Ligamentous Injuries
The four primary ligaments in the knee are the anterior and posterior cruciate ligaments and the medial and lateral collateral ligaments. Basically, each of these ligaments prevents the knee from traveling in one direction (either side to side or backwards and forwards). These ligaments can often be sprained, especially in sports injuries, and these minor injuries usually heal without any intervention beyond bracing and other conservative treatment.
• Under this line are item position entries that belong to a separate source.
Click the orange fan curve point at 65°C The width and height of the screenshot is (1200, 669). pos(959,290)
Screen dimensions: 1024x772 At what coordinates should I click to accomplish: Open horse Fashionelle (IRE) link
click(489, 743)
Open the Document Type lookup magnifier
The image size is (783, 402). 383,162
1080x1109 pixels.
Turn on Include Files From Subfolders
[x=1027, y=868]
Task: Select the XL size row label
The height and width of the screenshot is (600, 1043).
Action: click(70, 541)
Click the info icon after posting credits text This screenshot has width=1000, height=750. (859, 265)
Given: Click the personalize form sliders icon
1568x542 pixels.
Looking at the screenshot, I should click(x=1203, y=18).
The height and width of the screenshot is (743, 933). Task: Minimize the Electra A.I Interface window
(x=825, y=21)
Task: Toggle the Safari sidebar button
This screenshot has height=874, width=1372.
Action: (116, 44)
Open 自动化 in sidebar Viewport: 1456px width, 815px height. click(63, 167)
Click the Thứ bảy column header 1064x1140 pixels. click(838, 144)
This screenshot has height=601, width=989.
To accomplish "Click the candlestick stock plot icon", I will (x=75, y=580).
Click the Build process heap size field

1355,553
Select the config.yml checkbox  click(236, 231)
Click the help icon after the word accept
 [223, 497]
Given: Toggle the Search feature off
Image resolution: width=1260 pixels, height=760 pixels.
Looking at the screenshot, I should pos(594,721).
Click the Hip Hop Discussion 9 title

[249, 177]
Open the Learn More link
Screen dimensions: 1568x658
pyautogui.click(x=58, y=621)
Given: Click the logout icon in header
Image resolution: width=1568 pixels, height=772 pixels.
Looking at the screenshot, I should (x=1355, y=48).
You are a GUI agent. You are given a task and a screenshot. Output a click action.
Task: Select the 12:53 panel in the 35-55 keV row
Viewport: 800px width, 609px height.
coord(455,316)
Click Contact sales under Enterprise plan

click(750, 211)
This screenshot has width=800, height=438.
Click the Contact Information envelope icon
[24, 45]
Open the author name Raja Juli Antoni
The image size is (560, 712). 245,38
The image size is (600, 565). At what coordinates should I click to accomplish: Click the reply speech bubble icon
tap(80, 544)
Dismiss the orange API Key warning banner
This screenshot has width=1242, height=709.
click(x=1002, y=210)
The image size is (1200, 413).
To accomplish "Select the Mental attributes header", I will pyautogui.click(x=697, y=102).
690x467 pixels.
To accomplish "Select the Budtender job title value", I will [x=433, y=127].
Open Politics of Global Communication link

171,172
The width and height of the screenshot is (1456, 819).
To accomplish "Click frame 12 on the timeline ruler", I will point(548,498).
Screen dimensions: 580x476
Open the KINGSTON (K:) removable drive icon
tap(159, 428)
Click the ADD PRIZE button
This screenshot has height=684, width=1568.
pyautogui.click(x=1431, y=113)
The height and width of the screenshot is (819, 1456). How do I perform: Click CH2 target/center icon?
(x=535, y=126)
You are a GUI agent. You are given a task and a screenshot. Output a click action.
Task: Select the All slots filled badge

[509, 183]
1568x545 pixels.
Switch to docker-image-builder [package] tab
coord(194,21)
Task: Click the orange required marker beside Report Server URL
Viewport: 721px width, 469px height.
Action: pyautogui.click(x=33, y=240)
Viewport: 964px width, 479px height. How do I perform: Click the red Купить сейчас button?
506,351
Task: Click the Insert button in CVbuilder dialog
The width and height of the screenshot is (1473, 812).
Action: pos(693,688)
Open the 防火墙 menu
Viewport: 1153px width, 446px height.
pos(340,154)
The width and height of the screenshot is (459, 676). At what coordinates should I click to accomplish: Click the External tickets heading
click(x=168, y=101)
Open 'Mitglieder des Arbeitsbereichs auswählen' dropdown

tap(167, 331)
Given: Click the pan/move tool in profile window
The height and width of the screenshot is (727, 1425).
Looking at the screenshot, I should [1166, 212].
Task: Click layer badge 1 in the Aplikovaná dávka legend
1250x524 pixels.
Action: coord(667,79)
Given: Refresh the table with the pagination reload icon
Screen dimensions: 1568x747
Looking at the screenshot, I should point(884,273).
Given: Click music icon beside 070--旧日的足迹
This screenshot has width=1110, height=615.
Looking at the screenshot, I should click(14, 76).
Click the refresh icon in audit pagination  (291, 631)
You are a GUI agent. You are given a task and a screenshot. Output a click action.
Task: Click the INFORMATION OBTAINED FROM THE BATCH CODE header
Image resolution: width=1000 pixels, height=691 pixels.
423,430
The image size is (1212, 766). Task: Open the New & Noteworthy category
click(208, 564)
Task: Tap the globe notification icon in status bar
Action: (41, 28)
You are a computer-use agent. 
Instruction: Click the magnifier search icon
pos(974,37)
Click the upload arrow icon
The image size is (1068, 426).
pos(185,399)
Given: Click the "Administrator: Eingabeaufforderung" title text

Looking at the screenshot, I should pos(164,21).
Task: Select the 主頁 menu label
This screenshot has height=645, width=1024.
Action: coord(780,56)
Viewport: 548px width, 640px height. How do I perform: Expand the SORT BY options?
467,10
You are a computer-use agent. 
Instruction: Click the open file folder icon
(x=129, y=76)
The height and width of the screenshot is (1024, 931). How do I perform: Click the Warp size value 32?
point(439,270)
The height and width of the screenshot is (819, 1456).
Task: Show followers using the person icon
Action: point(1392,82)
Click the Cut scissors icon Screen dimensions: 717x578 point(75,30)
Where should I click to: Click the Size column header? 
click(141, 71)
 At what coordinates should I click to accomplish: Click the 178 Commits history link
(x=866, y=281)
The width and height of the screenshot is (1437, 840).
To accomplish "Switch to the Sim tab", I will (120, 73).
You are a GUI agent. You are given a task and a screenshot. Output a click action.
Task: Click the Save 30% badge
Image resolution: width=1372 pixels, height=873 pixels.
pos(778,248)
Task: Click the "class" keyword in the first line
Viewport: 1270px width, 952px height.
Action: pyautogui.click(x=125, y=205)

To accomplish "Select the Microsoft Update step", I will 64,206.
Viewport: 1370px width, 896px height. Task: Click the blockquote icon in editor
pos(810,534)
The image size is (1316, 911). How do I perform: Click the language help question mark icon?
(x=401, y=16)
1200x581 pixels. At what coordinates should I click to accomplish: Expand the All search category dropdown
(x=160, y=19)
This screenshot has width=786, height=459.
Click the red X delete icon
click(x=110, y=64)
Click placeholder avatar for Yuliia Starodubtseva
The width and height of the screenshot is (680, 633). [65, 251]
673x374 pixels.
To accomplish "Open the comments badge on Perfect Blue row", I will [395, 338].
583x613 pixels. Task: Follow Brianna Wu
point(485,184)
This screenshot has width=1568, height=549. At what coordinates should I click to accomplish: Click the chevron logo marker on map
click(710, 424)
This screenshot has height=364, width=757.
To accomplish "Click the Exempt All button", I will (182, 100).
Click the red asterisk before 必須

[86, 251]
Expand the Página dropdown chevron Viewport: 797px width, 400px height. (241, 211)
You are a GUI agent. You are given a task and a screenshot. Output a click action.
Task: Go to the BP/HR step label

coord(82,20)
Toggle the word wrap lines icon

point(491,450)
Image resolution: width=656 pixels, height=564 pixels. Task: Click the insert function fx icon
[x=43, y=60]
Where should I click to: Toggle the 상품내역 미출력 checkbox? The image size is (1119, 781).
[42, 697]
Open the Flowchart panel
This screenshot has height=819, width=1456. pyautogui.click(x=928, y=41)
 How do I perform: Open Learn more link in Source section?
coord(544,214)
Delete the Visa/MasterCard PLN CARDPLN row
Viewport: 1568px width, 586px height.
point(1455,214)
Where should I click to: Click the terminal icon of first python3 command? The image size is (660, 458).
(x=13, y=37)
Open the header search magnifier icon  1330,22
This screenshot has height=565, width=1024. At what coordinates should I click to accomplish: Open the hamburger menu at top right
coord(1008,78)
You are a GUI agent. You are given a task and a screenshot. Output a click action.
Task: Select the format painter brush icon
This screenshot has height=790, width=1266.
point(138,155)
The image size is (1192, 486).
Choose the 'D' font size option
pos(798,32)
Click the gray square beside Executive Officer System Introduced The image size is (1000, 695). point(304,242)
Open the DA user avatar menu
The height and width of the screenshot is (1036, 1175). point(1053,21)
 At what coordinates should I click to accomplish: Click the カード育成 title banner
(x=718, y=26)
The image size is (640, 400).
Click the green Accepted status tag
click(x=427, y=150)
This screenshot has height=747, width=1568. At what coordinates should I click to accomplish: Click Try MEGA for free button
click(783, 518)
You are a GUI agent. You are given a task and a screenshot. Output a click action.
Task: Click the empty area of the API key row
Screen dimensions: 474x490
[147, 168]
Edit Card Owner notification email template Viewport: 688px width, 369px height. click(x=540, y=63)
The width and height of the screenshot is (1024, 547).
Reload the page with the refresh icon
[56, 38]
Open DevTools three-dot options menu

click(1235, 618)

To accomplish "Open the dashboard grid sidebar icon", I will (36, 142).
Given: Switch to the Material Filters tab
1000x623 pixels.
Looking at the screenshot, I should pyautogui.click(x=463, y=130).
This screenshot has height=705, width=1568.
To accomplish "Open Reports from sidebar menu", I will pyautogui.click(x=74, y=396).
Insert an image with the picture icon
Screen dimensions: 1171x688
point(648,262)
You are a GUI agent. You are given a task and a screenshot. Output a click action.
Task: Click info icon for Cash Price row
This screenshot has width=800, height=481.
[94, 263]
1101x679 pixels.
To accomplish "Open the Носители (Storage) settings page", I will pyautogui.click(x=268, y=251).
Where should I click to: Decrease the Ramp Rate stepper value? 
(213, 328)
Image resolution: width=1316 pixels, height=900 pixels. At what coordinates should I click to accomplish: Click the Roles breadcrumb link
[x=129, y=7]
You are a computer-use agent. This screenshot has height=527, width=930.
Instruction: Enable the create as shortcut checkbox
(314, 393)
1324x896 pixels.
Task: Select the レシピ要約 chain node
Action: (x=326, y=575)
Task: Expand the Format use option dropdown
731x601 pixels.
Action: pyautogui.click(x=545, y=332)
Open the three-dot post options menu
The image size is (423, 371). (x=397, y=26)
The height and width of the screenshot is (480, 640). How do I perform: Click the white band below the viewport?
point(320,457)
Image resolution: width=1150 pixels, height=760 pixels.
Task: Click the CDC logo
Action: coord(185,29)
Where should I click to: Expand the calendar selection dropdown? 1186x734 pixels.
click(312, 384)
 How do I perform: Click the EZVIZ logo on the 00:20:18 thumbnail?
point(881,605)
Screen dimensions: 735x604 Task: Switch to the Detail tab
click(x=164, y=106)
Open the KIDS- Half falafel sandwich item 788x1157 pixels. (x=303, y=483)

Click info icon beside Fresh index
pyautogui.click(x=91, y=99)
However, some sports injuries can result in complete disruption of one (or occasionally multiple) ligaments. Collateral ligament injuries (the ones on the sides of the knees) may heal with the use of a brace and without the need for surgical repair. Anterior or posterior cruciate ligament (ACL or PCL) injuries are different, however, and complete tears usually do not heal on their own. In fact, simply suturing the ligaments back together (as was tried in the past) usually is not adequate either, and these ligaments usually require reconstruction surgeries using tendons harvested from other body sites (commonly the patella tendon or the hamstrings) or from cadaver tissue.
ACL and PCL reconstruction surgeries have a significant rehabilitation period afterwards. However, not all patients elect to have reconstruction surgery performed. If a patient is not actively participating in sports, they may find that the occasional instability with stairs or unlevel surfaces is something they can live with and many may decide that reconstruction surgery is not for them. Young patients or athletes, on the other hand, often opt for reconstruction surgery with an orthopaedic surgeon specializing in sports medicine.
Please remember the information on this site is for educational purposes only and should not be used to make a decision on a condition or a procedure. All decisions should be made in conjunction with your surgeon and your primary care provider.